Try it — Each entry, from beginning to end, is to be transcribed verbatim.

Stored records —

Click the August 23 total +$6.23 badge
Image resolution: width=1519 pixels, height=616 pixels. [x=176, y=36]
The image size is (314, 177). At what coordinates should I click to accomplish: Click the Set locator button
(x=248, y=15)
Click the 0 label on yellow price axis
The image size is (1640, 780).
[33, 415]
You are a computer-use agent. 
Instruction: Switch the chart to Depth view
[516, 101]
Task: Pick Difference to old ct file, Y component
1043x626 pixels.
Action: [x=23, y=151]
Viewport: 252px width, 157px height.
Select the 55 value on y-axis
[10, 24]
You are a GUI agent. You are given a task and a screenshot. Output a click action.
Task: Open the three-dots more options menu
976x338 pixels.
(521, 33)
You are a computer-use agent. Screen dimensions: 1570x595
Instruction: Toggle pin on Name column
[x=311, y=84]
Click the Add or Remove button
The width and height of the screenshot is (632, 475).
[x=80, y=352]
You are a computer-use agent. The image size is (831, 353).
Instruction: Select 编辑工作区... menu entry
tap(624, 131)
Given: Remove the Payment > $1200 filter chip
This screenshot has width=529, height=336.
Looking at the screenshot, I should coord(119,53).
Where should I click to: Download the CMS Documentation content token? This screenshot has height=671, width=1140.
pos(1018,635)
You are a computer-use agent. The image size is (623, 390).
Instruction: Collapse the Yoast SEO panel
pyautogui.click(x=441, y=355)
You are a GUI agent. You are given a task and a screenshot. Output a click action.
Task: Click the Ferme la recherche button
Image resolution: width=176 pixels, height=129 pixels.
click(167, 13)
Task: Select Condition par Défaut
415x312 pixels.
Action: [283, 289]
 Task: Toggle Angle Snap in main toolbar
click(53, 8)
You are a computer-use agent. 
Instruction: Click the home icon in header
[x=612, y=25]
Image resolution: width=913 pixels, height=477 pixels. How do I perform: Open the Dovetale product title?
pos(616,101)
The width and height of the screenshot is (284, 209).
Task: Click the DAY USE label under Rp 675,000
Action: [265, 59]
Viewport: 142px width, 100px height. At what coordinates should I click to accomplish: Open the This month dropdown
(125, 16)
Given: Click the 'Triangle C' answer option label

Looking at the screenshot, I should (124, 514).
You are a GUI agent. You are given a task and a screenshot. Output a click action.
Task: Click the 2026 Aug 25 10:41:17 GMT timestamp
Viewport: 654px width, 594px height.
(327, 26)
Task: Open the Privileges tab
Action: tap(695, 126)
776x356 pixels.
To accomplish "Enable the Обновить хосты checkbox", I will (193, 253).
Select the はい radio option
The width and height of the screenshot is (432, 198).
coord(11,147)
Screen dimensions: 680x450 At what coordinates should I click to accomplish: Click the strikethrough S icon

Answer to this exercise —
Click the August 23 total +$6.23 badge
Image resolution: width=1519 pixels, height=616 pixels. [x=176, y=36]
The image size is (314, 177). At what coordinates should I click to accomplish: Click the Set locator button
(x=248, y=15)
Click the 0 label on yellow price axis
The image size is (1640, 780).
[33, 415]
You are a computer-use agent. 
Instruction: Switch the chart to Depth view
[516, 101]
Task: Pick Difference to old ct file, Y component
1043x626 pixels.
Action: [x=23, y=151]
Viewport: 252px width, 157px height.
Select the 55 value on y-axis
[10, 24]
You are a GUI agent. You are given a task and a screenshot. Output a click action.
Task: Open the three-dots more options menu
976x338 pixels.
(521, 33)
You are a computer-use agent. Screen dimensions: 1570x595
Instruction: Toggle pin on Name column
[x=311, y=84]
Click the Add or Remove button
The width and height of the screenshot is (632, 475).
[x=80, y=352]
You are a computer-use agent. The image size is (831, 353).
Instruction: Select 编辑工作区... menu entry
tap(624, 131)
Given: Remove the Payment > $1200 filter chip
This screenshot has width=529, height=336.
Looking at the screenshot, I should coord(119,53).
Where should I click to: Download the CMS Documentation content token? This screenshot has height=671, width=1140.
pos(1018,635)
You are a computer-use agent. The image size is (623, 390).
Instruction: Collapse the Yoast SEO panel
pyautogui.click(x=441, y=355)
You are a GUI agent. You are given a task and a screenshot. Output a click action.
Task: Click the Ferme la recherche button
Image resolution: width=176 pixels, height=129 pixels.
click(167, 13)
Task: Select Condition par Défaut
415x312 pixels.
Action: [283, 289]
 Task: Toggle Angle Snap in main toolbar
click(53, 8)
You are a computer-use agent. 
Instruction: Click the home icon in header
[x=612, y=25]
Image resolution: width=913 pixels, height=477 pixels. How do I perform: Open the Dovetale product title?
pos(616,101)
The width and height of the screenshot is (284, 209).
Task: Click the DAY USE label under Rp 675,000
Action: [265, 59]
Viewport: 142px width, 100px height. At what coordinates should I click to accomplish: Open the This month dropdown
(125, 16)
Given: Click the 'Triangle C' answer option label

Looking at the screenshot, I should (124, 514).
You are a GUI agent. You are given a task and a screenshot. Output a click action.
Task: Click the 2026 Aug 25 10:41:17 GMT timestamp
Viewport: 654px width, 594px height.
(327, 26)
Task: Open the Privileges tab
Action: tap(695, 126)
776x356 pixels.
To accomplish "Enable the Обновить хосты checkbox", I will (193, 253).
Select the はい radio option
The width and height of the screenshot is (432, 198).
coord(11,147)
Screen dimensions: 680x450 At what coordinates should I click to accomplish: Click the strikethrough S icon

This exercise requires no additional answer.